しかし、顧客や市場のニーズを聞いたからといって成功できるとは限らない。顧客や市場のニーズに応え、熾烈な競争を勝ち抜いて成功するという話をテレビやニュースでよく耳にするが、果たしてニーズに応えることが成功のカギを握るのだろうか?
ニーズVSウォンツ
ところで、ニーズとウォンツの違いを説明できるだろうか?少し考えてみてほしい。
ニーズとはどういう意味だろうか?ウォンツとはどういう意味だろうか?この違いを説明できるだろうか?
「ニーズ」とは顧客が求めるもの、必要とするもの、「ウォンツ」とは顧客が求めるもの、欲しいもの、と答えるかもしれない。ニーズとウォンツの意味を明確に理解するために、ここで定義したい。
- ニーズとは、顧客が感情に痛みが伴うもの。
- ウォンツとは、顧客が感情に快感をもたらすもの。
「ニーズ=必要なもの」という意識では、必要だけれどもできるだけ安く手に入れたいという感情が働く。だから、財布から出ていくお金を極力減らしたいという感情が伴うのだ。
一方、「ウォンツ=欲しいモノ」という意識では、欲しくてたまらない、それを手に入れるためにはお金を惜しまないという感情が働く。だから、財布から出ていくお金は出せる限り出したいという感情が伴う。
例えば車を考えてみよう。移動手段として車を買う場合を考えてみてほしい。車が必要だという考えをベースとした場合、移動手段として動けばよいと考えれば、極論30年落ちの軽自動車でも問題ない。
だが、車が欲しいという考えをベースとした場合、移動手段としてではなく、他の感情が働く。例えば、女の子にモテたいとか、友達に羨ましがられたい、注目を浴びたいといった別の欲求が強く働くのだ。だから、車には自分のお金を大きく出せる範囲まで注ぎ込む。メルセデスベンツを始め、ランボルギーニやフェラーリなど、どんどん高級な車があるだろう。軽自動車とフェラーリの価格の差は、すべて【ウォンツ】の強弱の差でもある。5万円の30年落ちの軽自動車と4,000万円のフェラーリの差は3,995万円。つまりウォンツの差が金額になるのだ。

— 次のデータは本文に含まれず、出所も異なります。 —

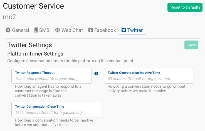
Task: Click the phone icon next to SMS
Action: click(36, 30)
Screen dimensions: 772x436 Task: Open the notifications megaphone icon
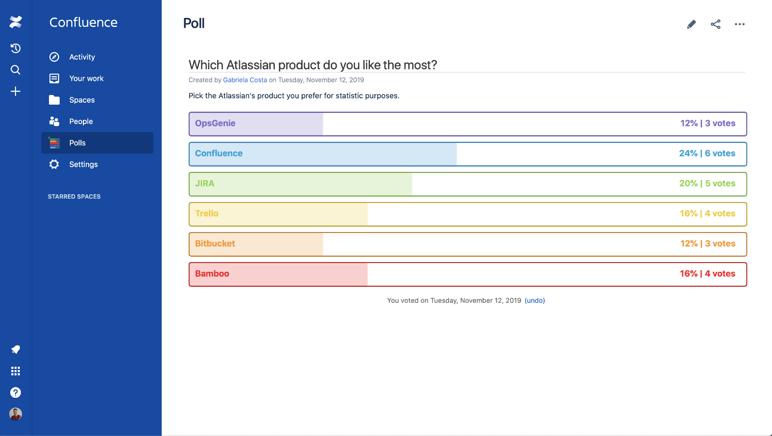click(x=16, y=349)
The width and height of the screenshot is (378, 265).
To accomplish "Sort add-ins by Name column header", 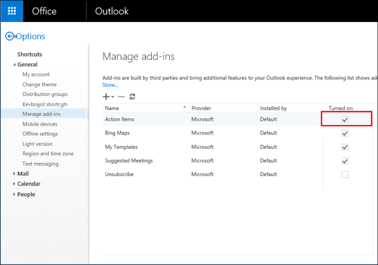I will 112,108.
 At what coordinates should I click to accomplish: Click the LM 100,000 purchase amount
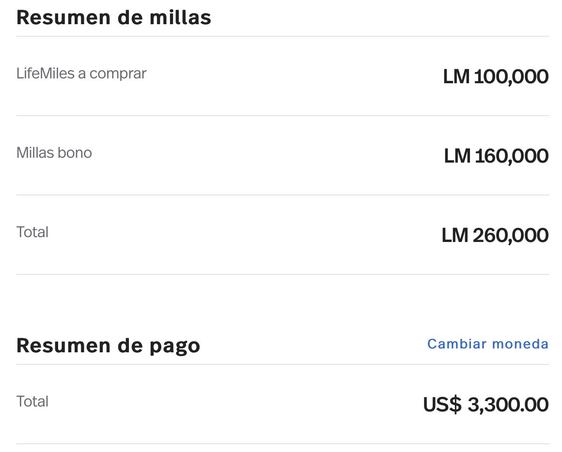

何が言いたいかというと、ウォンツをベースにしたビジネスが粗利も高く、成功する確率が非常に高いということだ。薄利多売で売る商売をベースにしていると、いつまでたっても利益率の高い商売はできないし、会社に残るお金をプールすることもできない。しかもウォンツを商売にすると、価格競争やライバルと競争することも少なくなる。
もう一つ例を挙げよう。コンビニで売っている串カツが140円であるのに対し、とんかつ屋さんの串カツが1本380円だったとした場合、それぞれの串カツに払うお金の差はすべてウォンツだ。おいしいものが食べたいという欲求が快感を求めるウォンツである場合、140円払うよりも380円の串カツにお金を払うわけである。ウォンツ=快感、欲しい気持ちという感情が強ければ強いほど、人はお金を多く出すのだ。
なぜ多くの女性はヴィトンのバッグを欲しがるのか?
もし誰か近くにいる同僚や従業員、女性に聞いてみてほしい。なぜルイ・ヴィトンのバッグが欲しいのか。もしヴィトンのバッグを持っている方がいれば、どうしてヴィトンのバッグを買ったのか聞いてみてほしい。そこには隠された欲求が眠っているはずだ。ウォンツはそれだけ強力なものなのだ。
ニーズは痛みが伴う感情だ。だから他に安いモノを探す。
相見積もりをされた場合
相手は価格という痛みを極力少なくするように相見積もりを取る。できるだけ安くことを済ませようとするのだ。
だが、相手の痛みに訴えるのではなく、相手の欲求に訴えることができれば、相見積もりをされることはない。
相手が欲しいと思うアフターサービスをつけたり、保証期間を延ばしたり、どこも誰もがやっていないことをやったり。
**ニーズをどうやってうまくウォンツに変換できるか?**これこそが本当の成功のカギだ。
1本100円のミネラルウォーターを1本10,000円で売るとすれば、どう売ればよいのだろうか?答えが分かったら、一度私にメールをください(笑)。